** Dataset records follows **

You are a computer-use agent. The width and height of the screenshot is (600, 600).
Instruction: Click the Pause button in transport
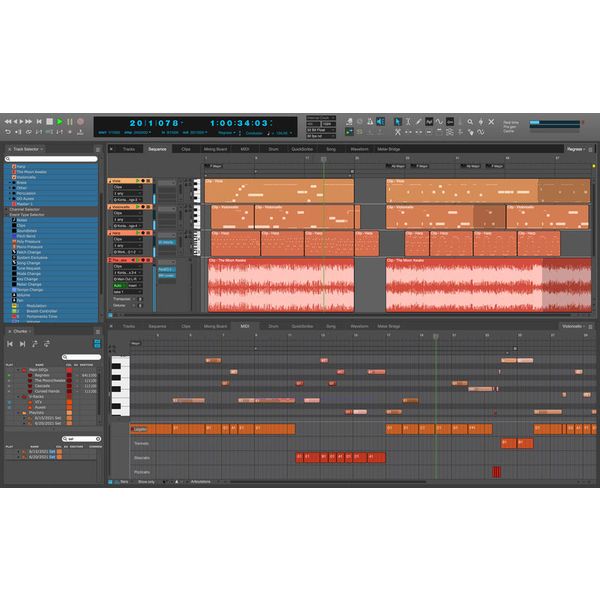[x=70, y=121]
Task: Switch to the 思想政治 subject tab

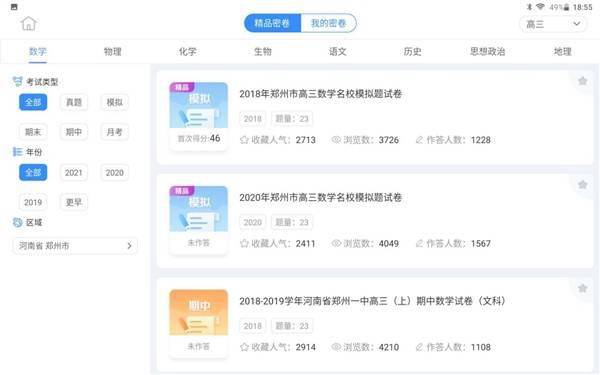Action: coord(488,51)
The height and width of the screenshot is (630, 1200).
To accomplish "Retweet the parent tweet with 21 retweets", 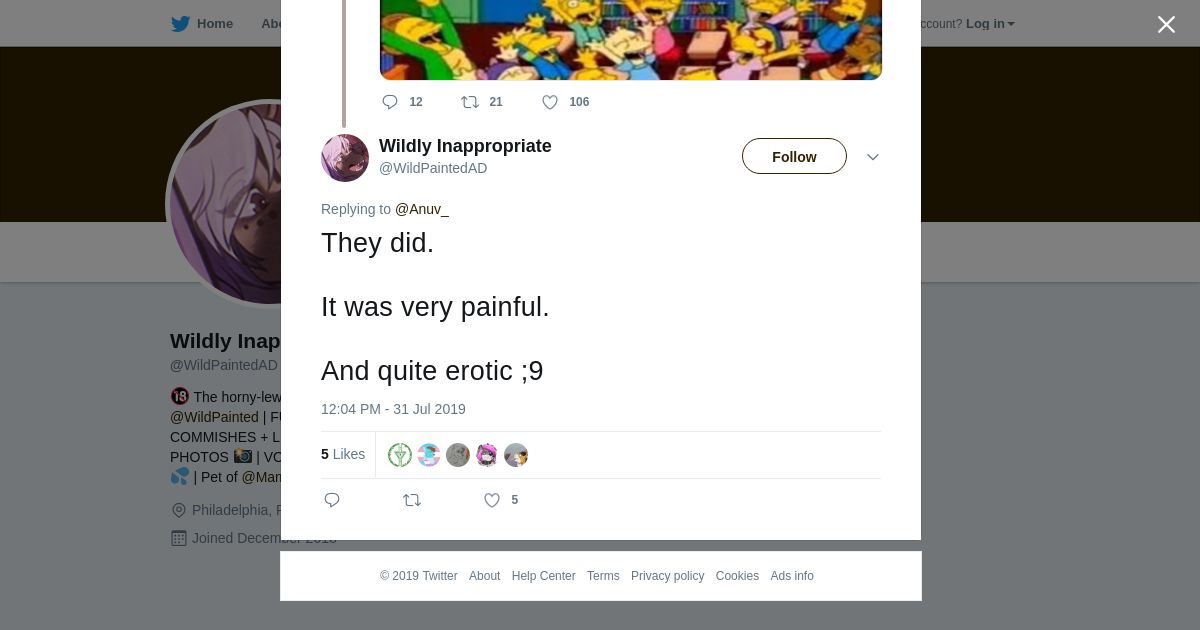I will click(470, 102).
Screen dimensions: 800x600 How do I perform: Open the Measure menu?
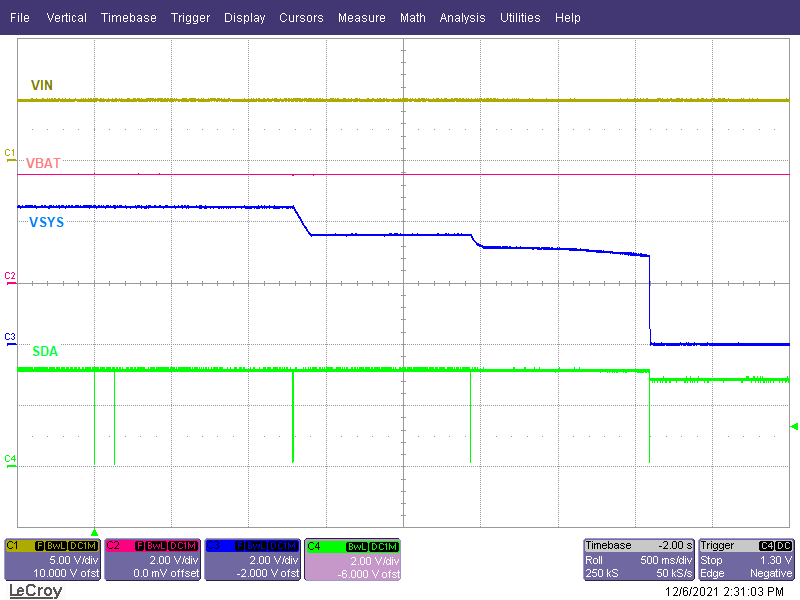pos(361,17)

** End of Dataset records **

• **What is being asked**:
Your answer should consist solely of the lines from the line with "Screen dimensions: 800x600" to the final line of the listing, set down word for word, pictures omitted.

• **Exercise solution**:
Screen dimensions: 800x600 How do I perform: Open the Measure menu?
pos(361,17)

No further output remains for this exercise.